Galería Tomás March is proud to present “Llegando a Xuwan” an exhibition of recent paintings by the artist Nico Munuera (Lorca, 1974). Based in Valencia since 1993, he has had several one-person shows like ”Irrumpiendo suavemente” and “La Grosse Badaboum” in T20 Murcia, in Bores & Mallo Lisbon and Magda Bellotti in Madrid. Also worth underlining are a series of three exhibitions conjointly with Hernández Pijuán in Barcelona, Madrid and Murcia as part of Cajamadrid’s “Relevos” programme. Munuera has work in many major collections in Spain: Fundación la Caixa, Ministry of Culture, Helga de Alvear Collection, Banco de España, VAC, etc.
Painting is leaning over the cliff-edge,
entering a cave,
speaking to a well and the water responding.
These lines by the painter and writer Ramón Gaya might well be a good starting point for a proper understanding of Nico Munuera’s painting as well as his attitude to it.
Tension and uncertainty that is almost always hidden behind an outer façade of calm.
The emphatic physicality of the masses of colour shown to us in all their bareness with nothing more than the smooth surface of the support that we are pulled up short against and which at once draws us in like a black hole.
Presence without absence. Nothing is missing, though nothing exists.
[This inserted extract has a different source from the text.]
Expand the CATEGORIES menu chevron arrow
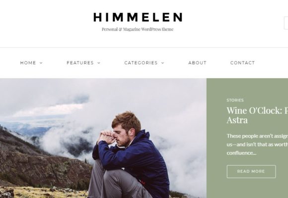This screenshot has height=198, width=288. tap(163, 63)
Llegando a Xuwan evokes a faraway place to which we are transported by the stains on Japanese paper. Yet Xuwan is a concept taken from Chinese painting to describe the ideal position of the wrist before beginning to paint. Something physical and of course mental which, though not recognised as such, painters feel.
Colour fields, lines, unique gestures, landscapes, non-landscapes, stains, fantasies and everything that the spectator can experience in a world of abstraction which, for the painter, is more concrete than life, because it is immobile, silent painting. Only that, though that’s a lot.
“I'm not really sure what I'm saying since what I do is paint and not speak. This is a question that causes me many headaches whenever I have to talk about painting. I'm normally stubborn and I don't like dogmatic analyses of works because words belong to a different realm than painting. We might talk about what we feel when we see a painting or we could repeat what we have picked up from a book about this or that work, but none of the words that we use actually express what a painting is. When I paint, there is no preconceived message that I then try to transcribe in colour. I relate to the painting directly from the paint; from its different lights, intensities, tones, transparency, etc. If no one asks me, I know what it is; but if you ask me and I have to explain it, I don’t know how.”